**Task item:** From top to bottom, retype the data exactly, passing over any picture.

**Collected data entries:**
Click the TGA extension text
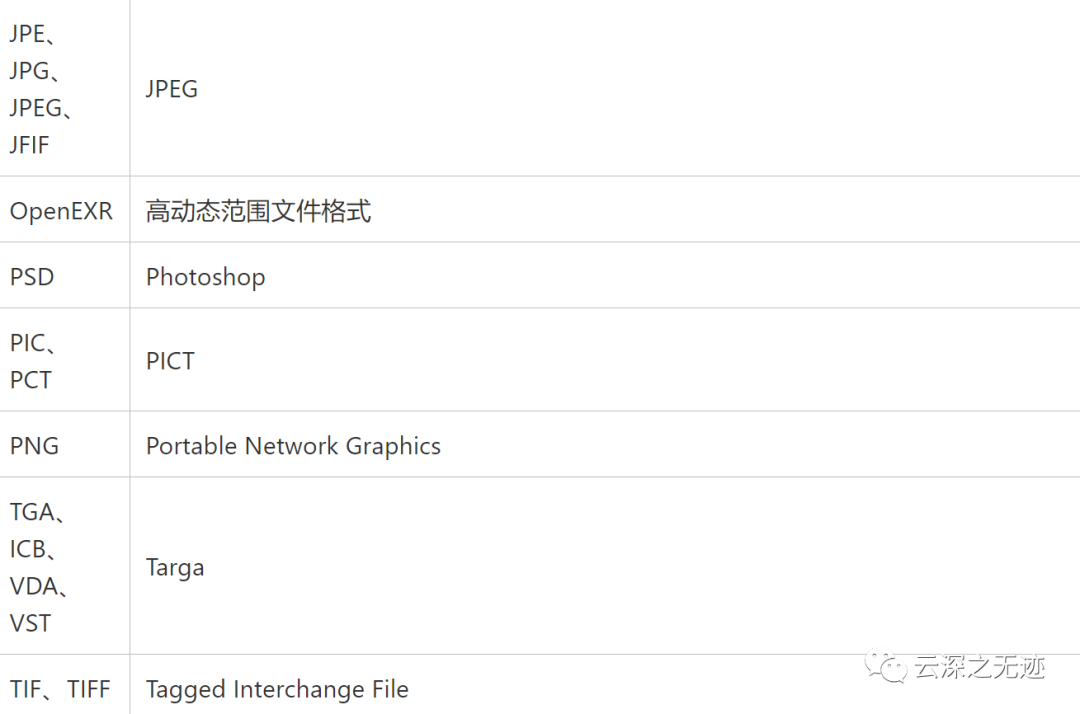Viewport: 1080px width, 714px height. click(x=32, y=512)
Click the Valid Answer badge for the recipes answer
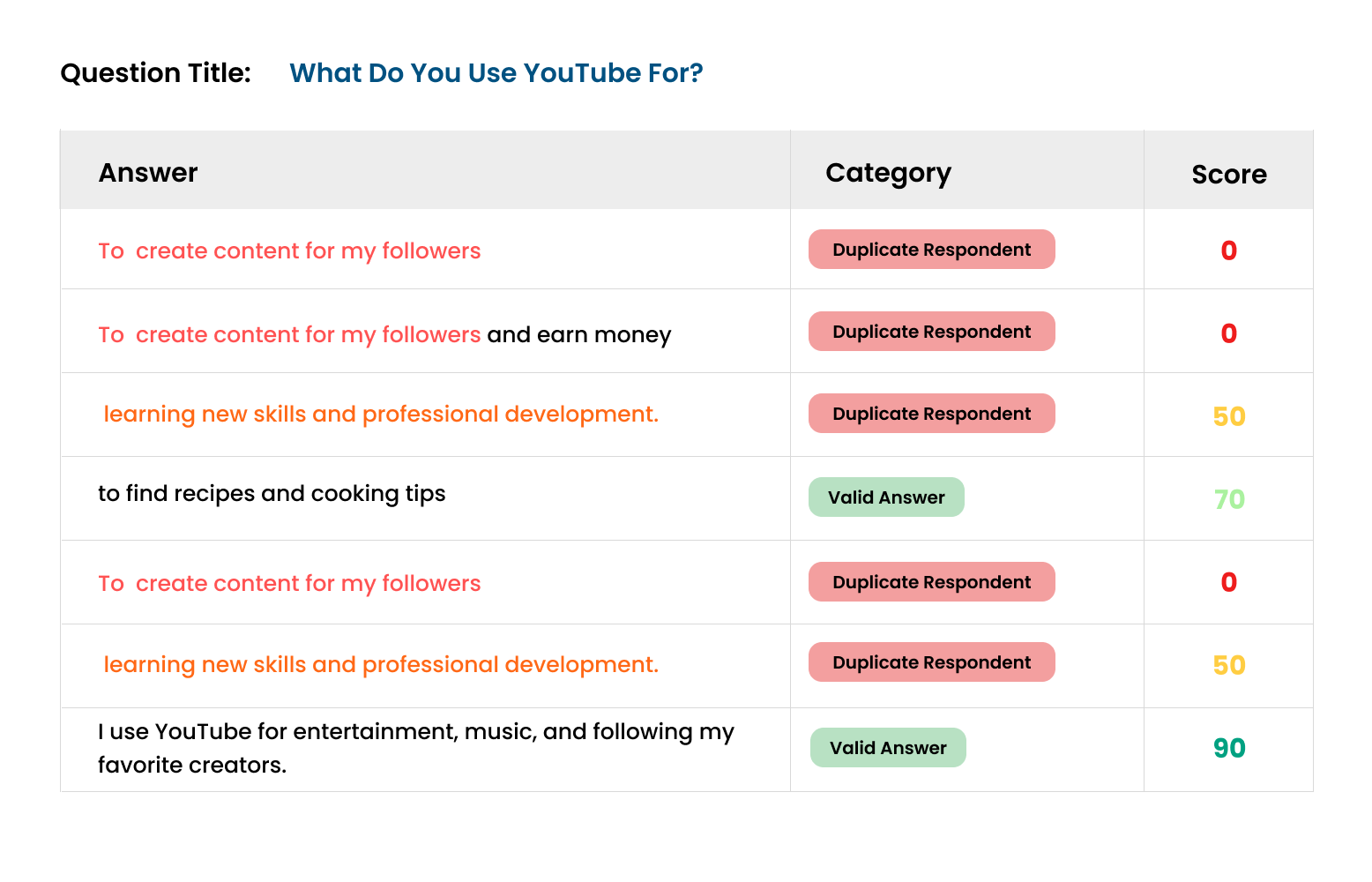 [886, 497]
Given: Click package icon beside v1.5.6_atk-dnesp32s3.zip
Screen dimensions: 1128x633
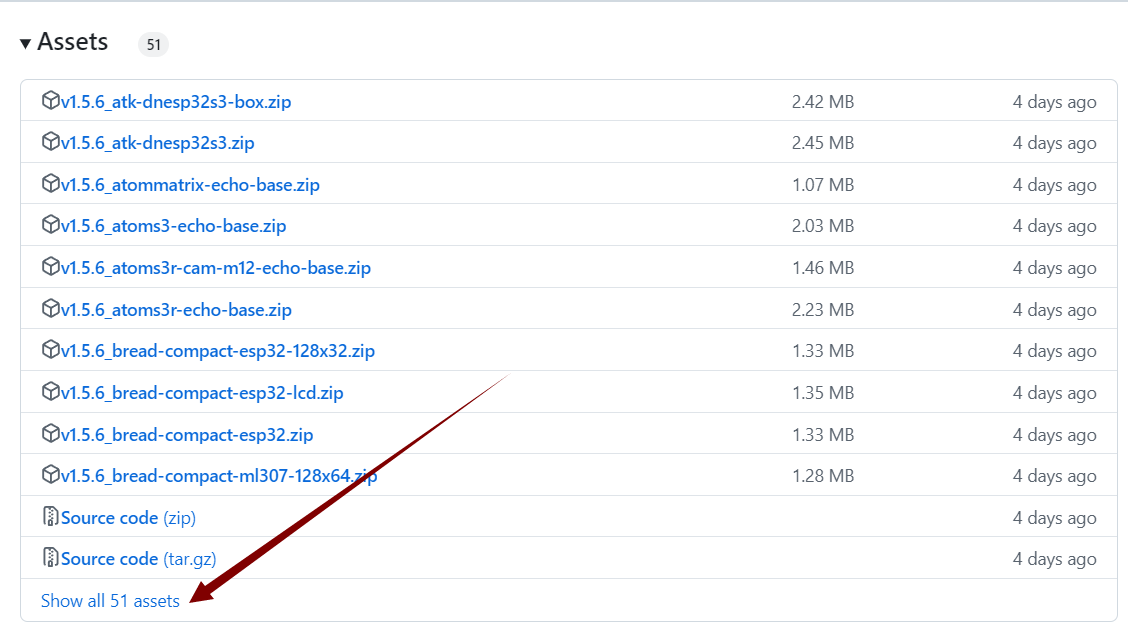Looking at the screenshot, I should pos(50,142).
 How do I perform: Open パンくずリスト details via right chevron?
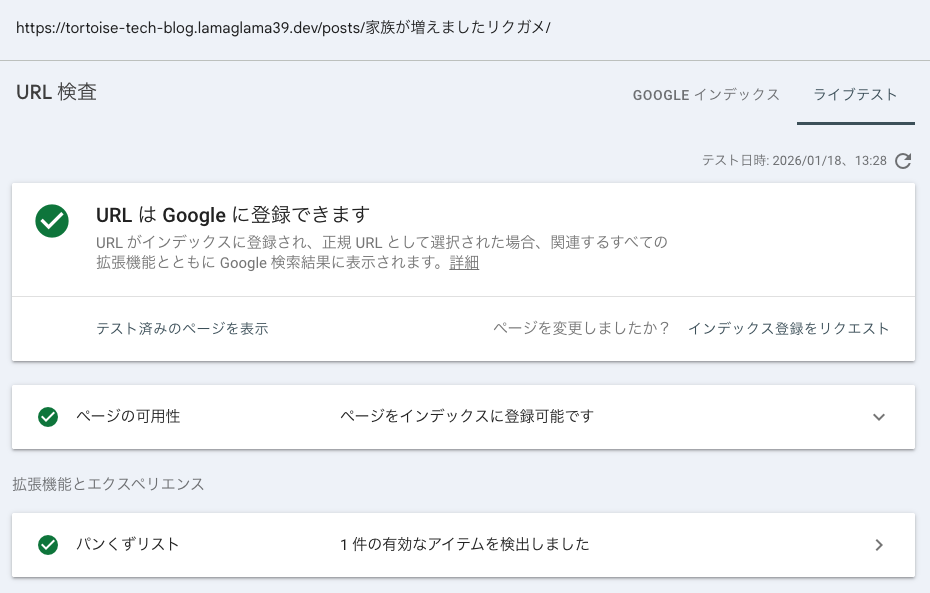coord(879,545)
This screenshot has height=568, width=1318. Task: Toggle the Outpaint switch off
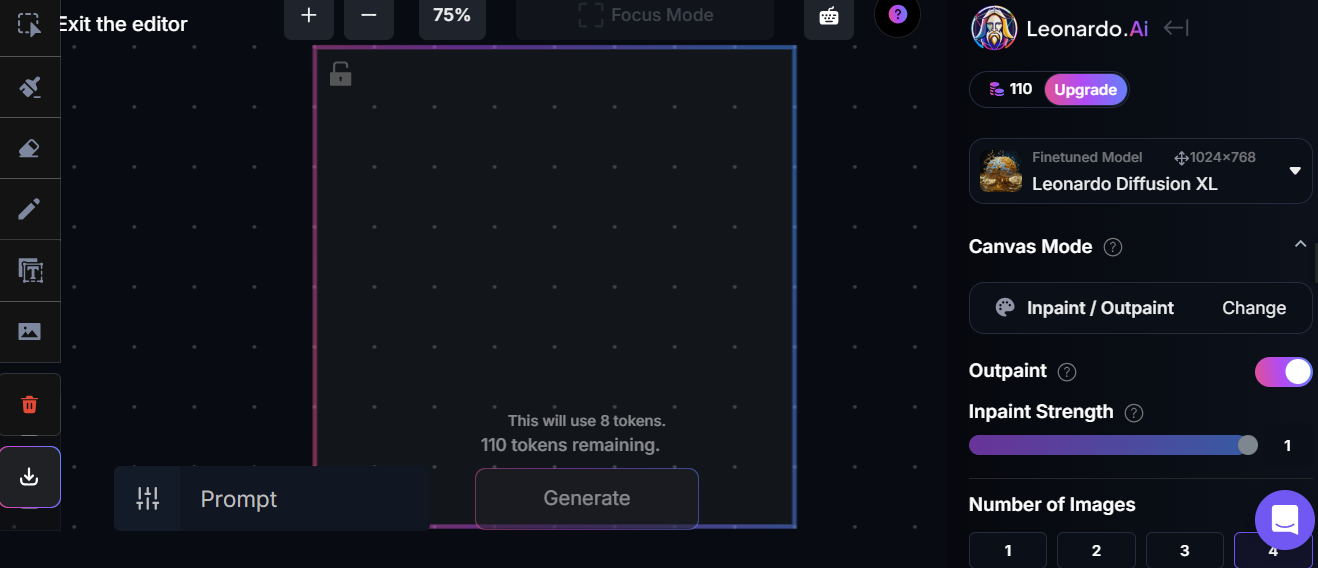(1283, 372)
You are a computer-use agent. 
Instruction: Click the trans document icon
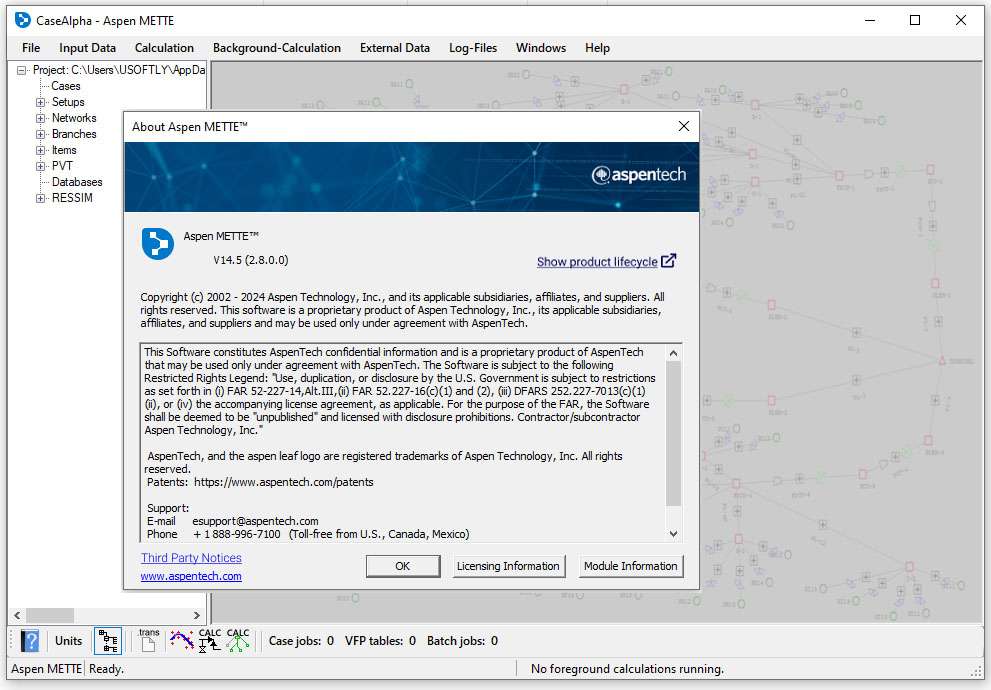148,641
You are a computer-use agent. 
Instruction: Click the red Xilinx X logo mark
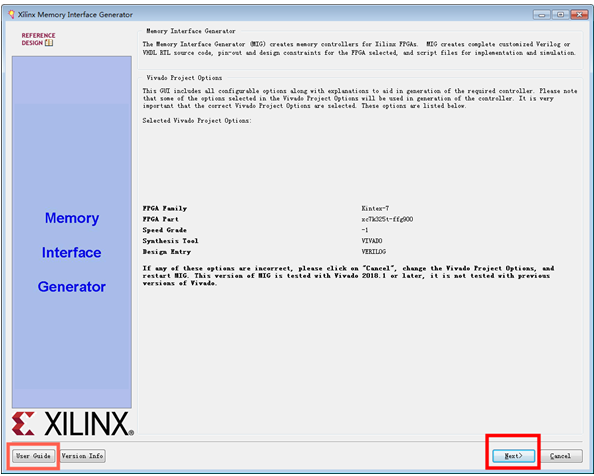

**Response box:**
Click the TGA extension text
Viewport: 1080px width, 714px height. click(x=32, y=512)
Click the Valid Answer badge for the recipes answer
 [886, 497]
Given: Click package icon beside v1.5.6_atk-dnesp32s3.zip
Screen dimensions: 1128x633
Looking at the screenshot, I should pos(50,142).
 How do I perform: Open パンくずリスト details via right chevron?
coord(879,545)
This screenshot has height=568, width=1318. Task: Toggle the Outpaint switch off
(1283, 372)
You are a computer-use agent. 
Instruction: Click the trans document icon
148,641
You are a computer-use agent. 
Instruction: Click the red Xilinx X logo mark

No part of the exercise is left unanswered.